Regaining SELF-RESPECT – and Perspective
Needless to say, I’ve found myself in similarly-unbalanced power dynamics, being on the receiving end of someone else’s mercy with nothing to give and little means to get out of my dependency. Instead, I let myself be stockholmed into learned helplessness by sentences such as: “There’s no other place for you to go” and “no way you should be living by yourself”, with every syllable telling me unmistakingly that their benevolence was the only thing keeping me fed and housed. I chose not to confront the issue directly, and ended up not daring as much as breathe too loudly anymore, yet alone laugh, smile, sing, or make jokes. My powerless state of homelessness and unemployment made me slide into a negative feedback loop where I felt more and more worthless, which in turn began to affect my negotiation and rethorical skills. If I wasn’t able to regard my abilities as a valuable asset to anybody, how would I make companies do the same?
I put a full stop on the situation, moved out without bells and whistles and began to remember that my intrinsic value wasn’t determined by how easy to deal with I made myself or just how little space, basic human interaction or even food I could survive on (yes, starving yourself to save money and avoiding the kitchen not to be told off for dirtying it in the slightest is a thing).

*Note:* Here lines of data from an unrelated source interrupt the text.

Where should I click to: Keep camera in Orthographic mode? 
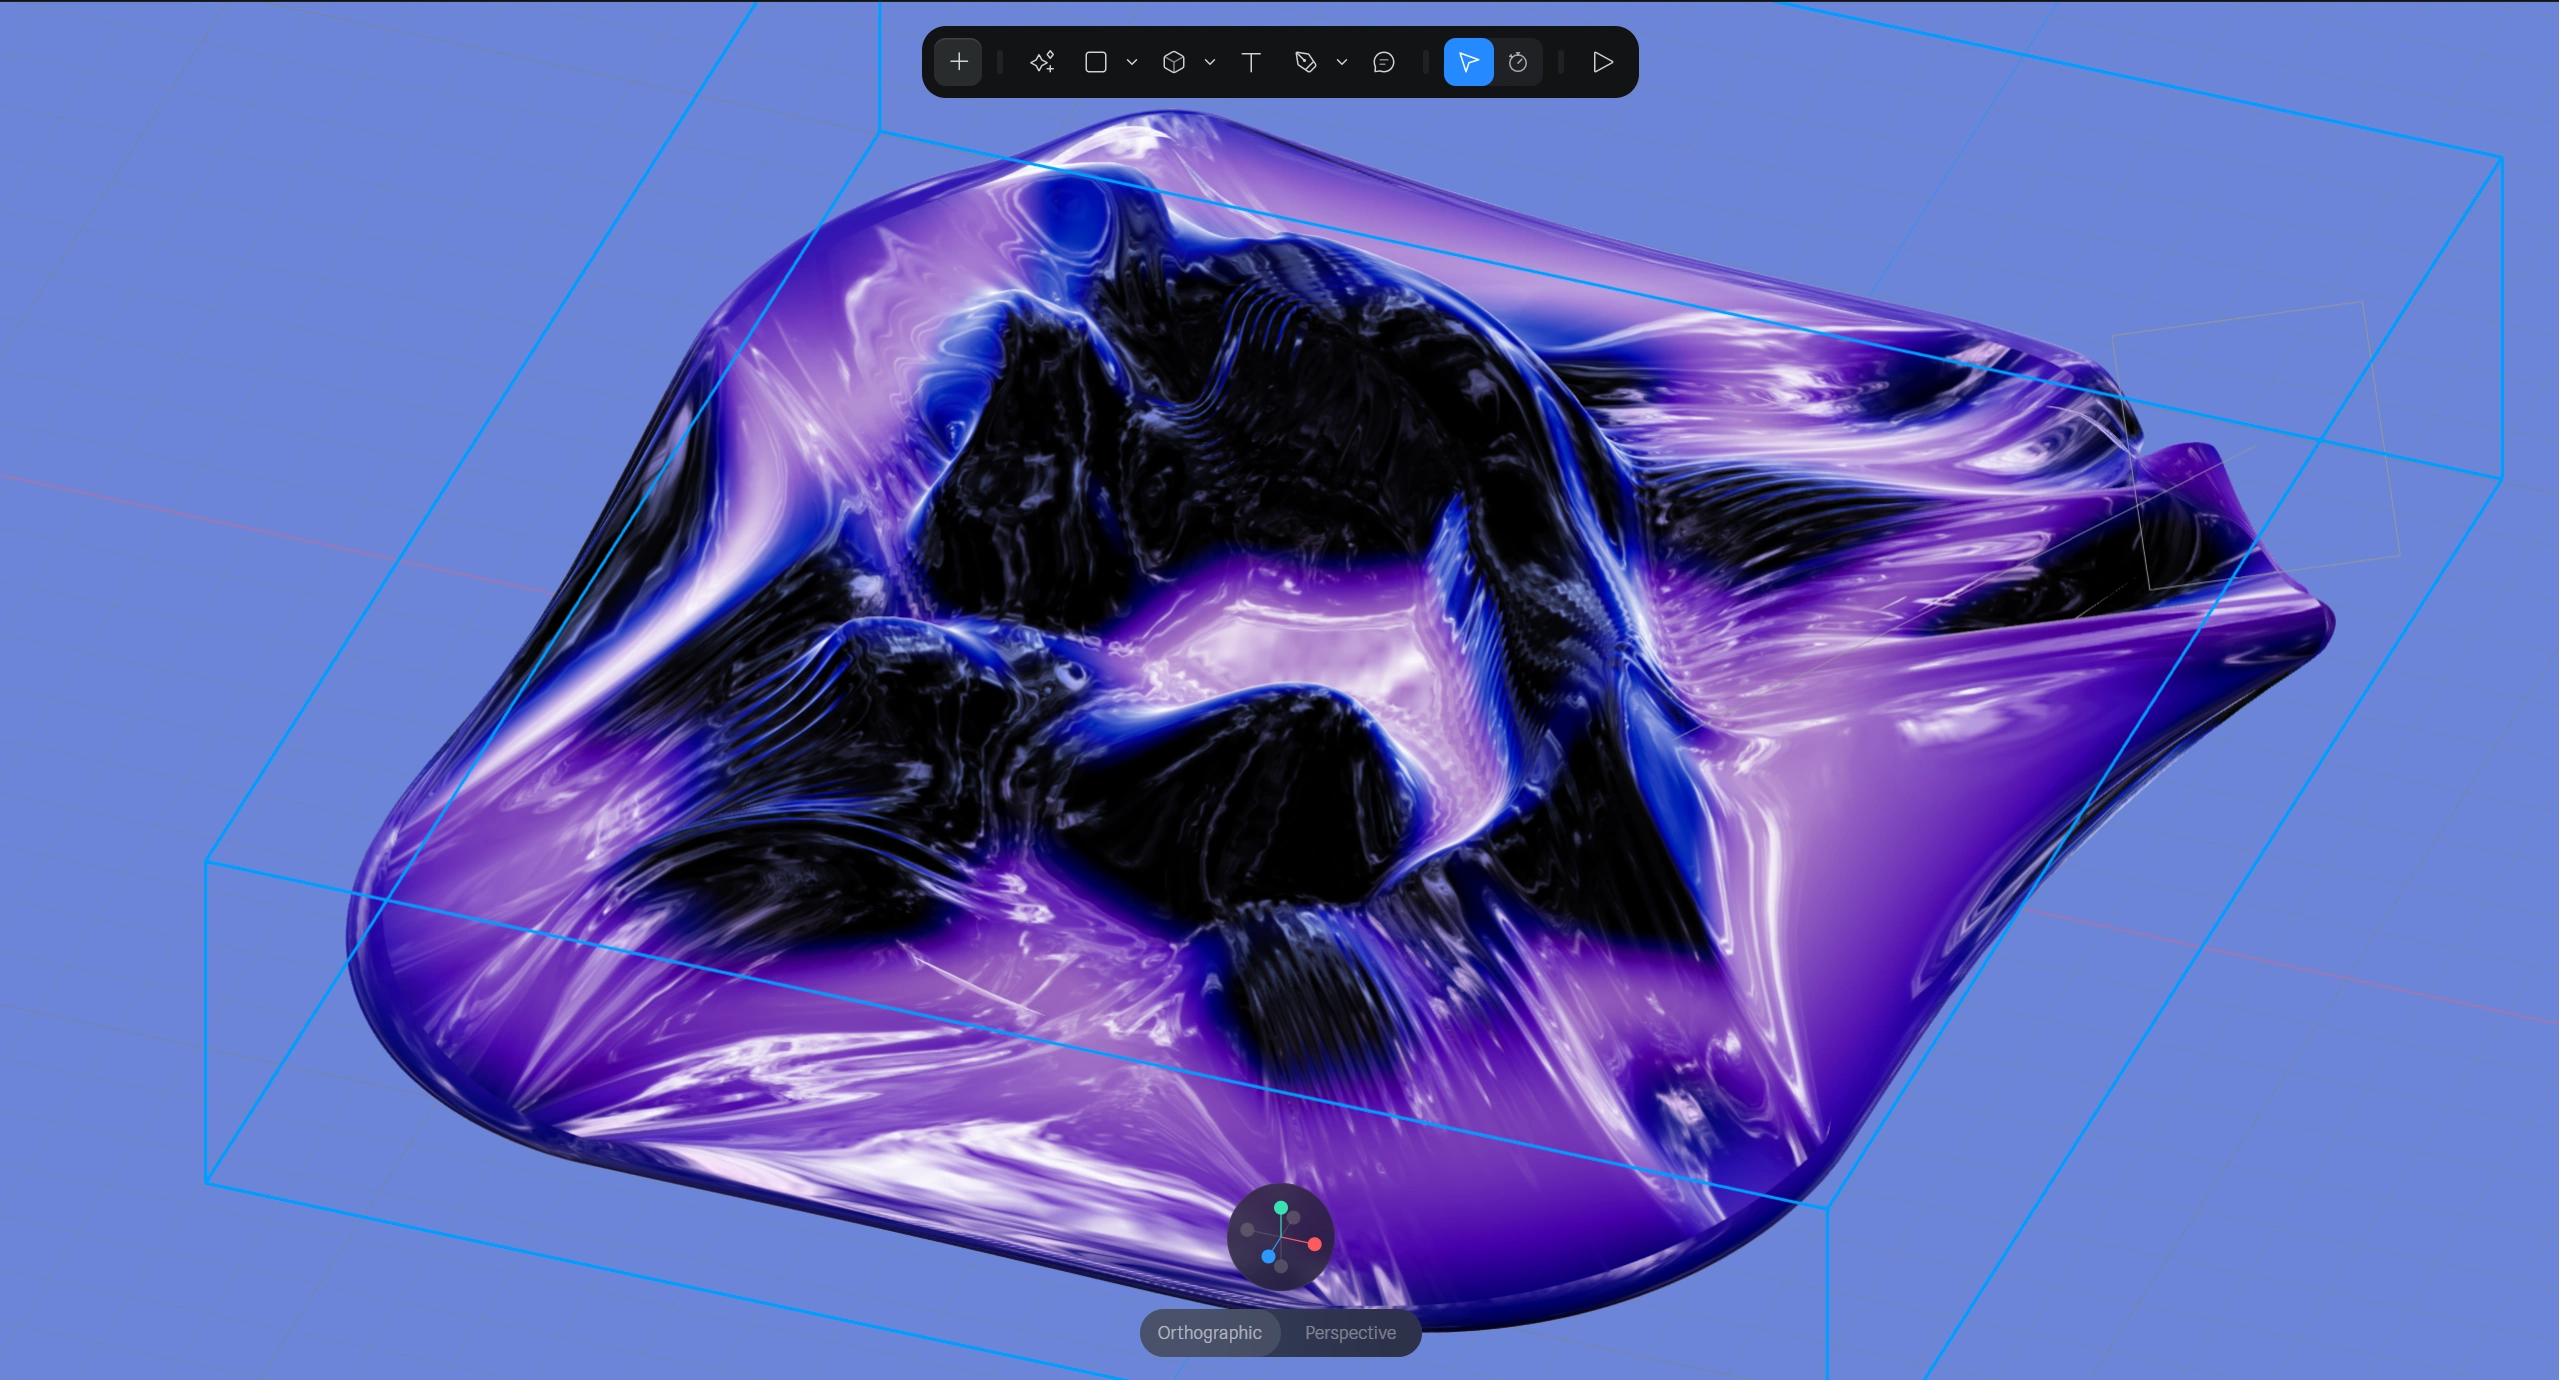pyautogui.click(x=1208, y=1333)
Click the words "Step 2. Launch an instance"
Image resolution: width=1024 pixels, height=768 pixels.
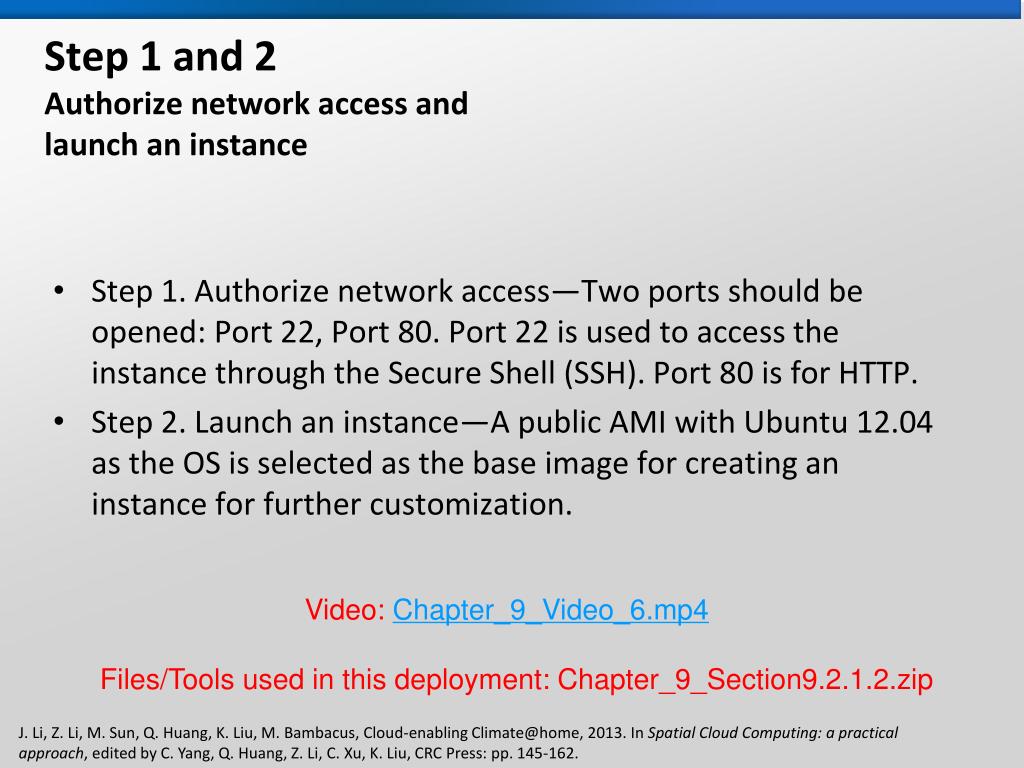tap(274, 423)
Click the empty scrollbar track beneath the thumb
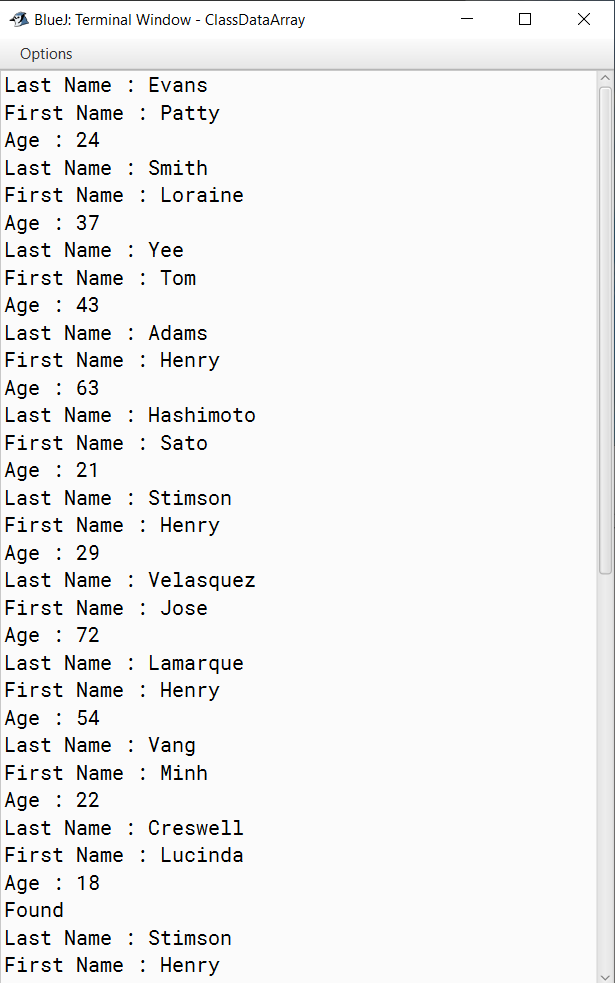 click(605, 771)
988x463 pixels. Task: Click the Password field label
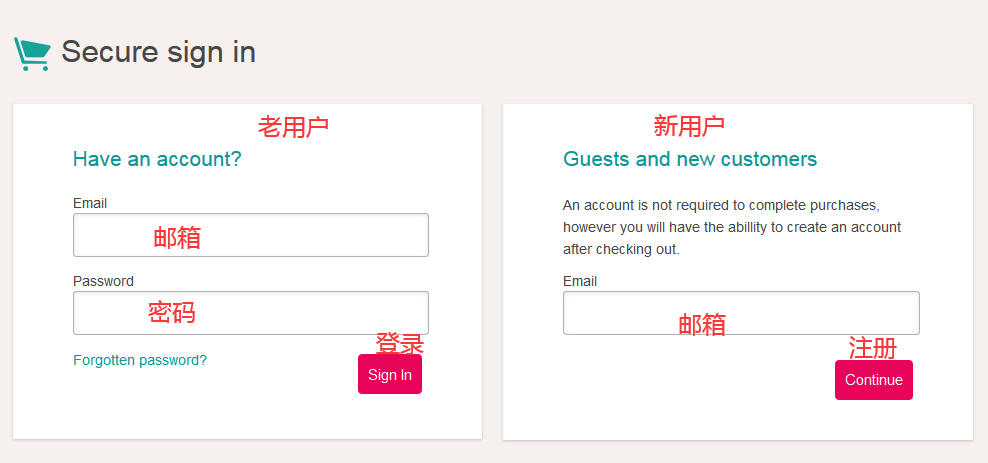pyautogui.click(x=103, y=281)
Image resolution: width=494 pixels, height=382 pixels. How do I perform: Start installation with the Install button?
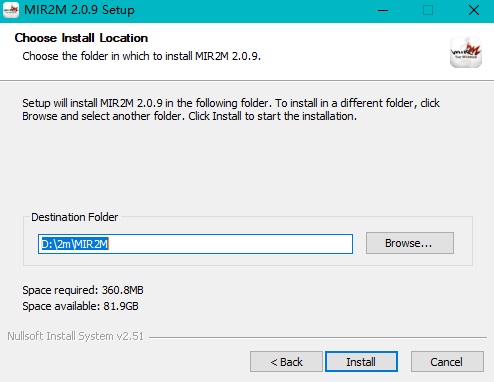pyautogui.click(x=361, y=362)
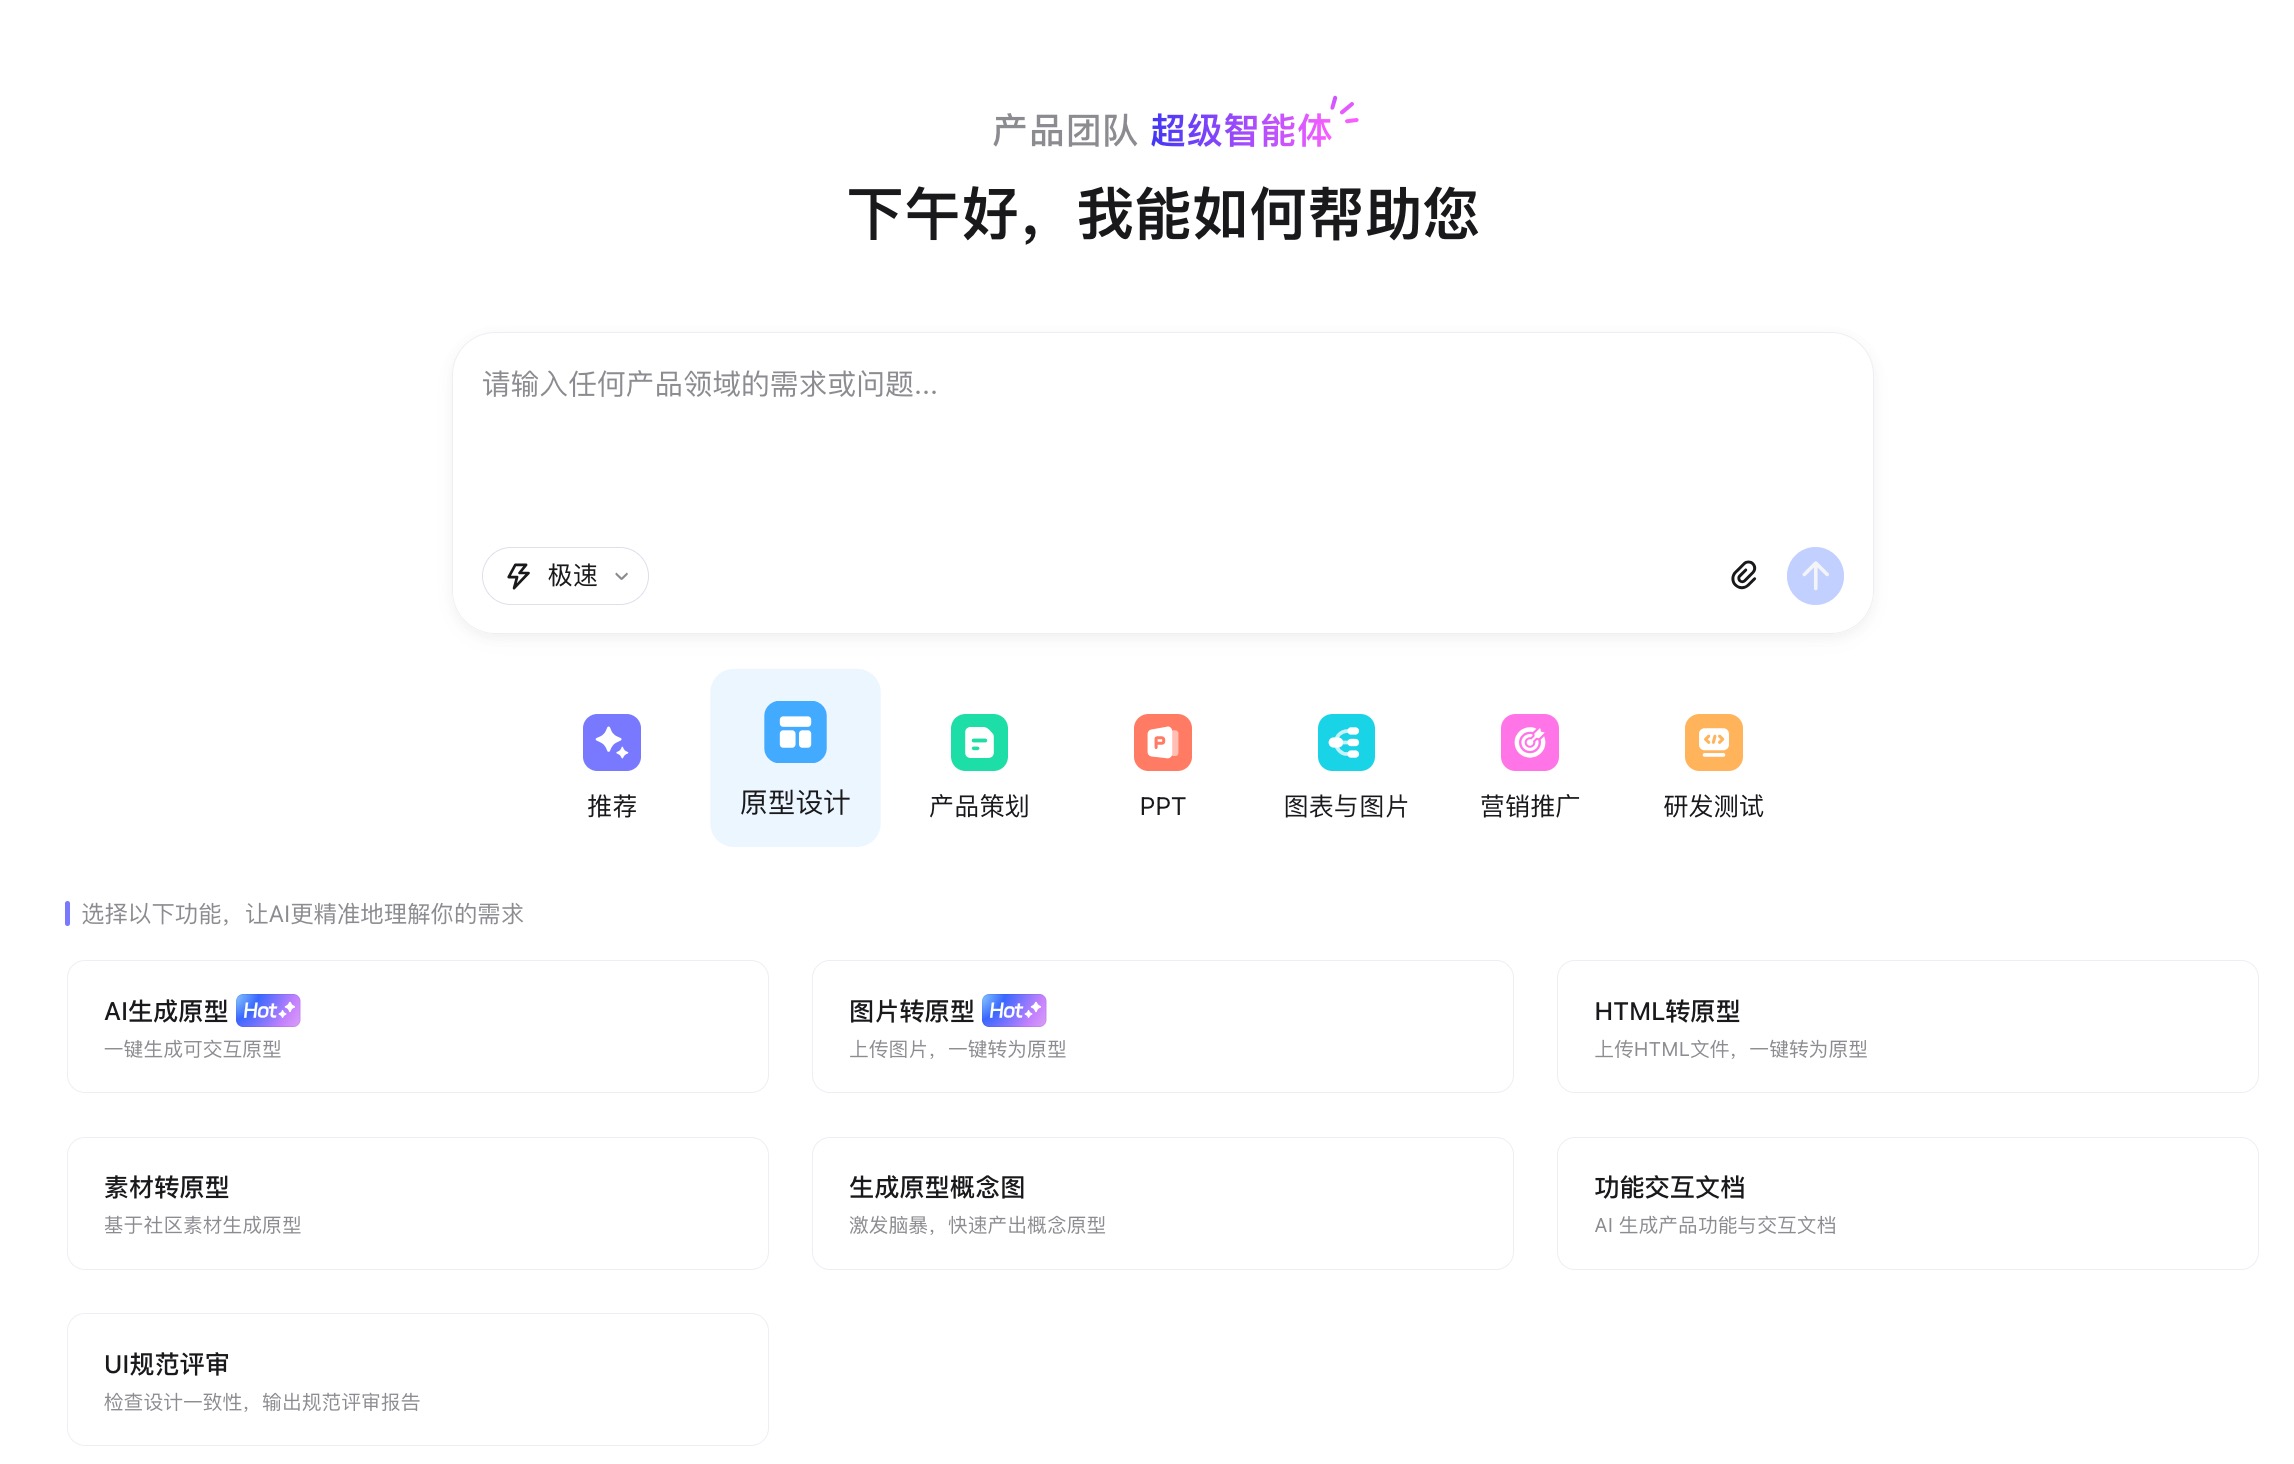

Re-establishing my boundaries and accepting the uncertainties in my life, as well as the unavoidability of episodes of loneliness helped me regain some of my sense of self.
Speaking of which, my mind is at relative peace about all the things it cannot control right now, and I have more time and energy which I can dedicate to experiment, improvise, create, re-focus – and maybe finally watch Supernatural’s final season all the way through.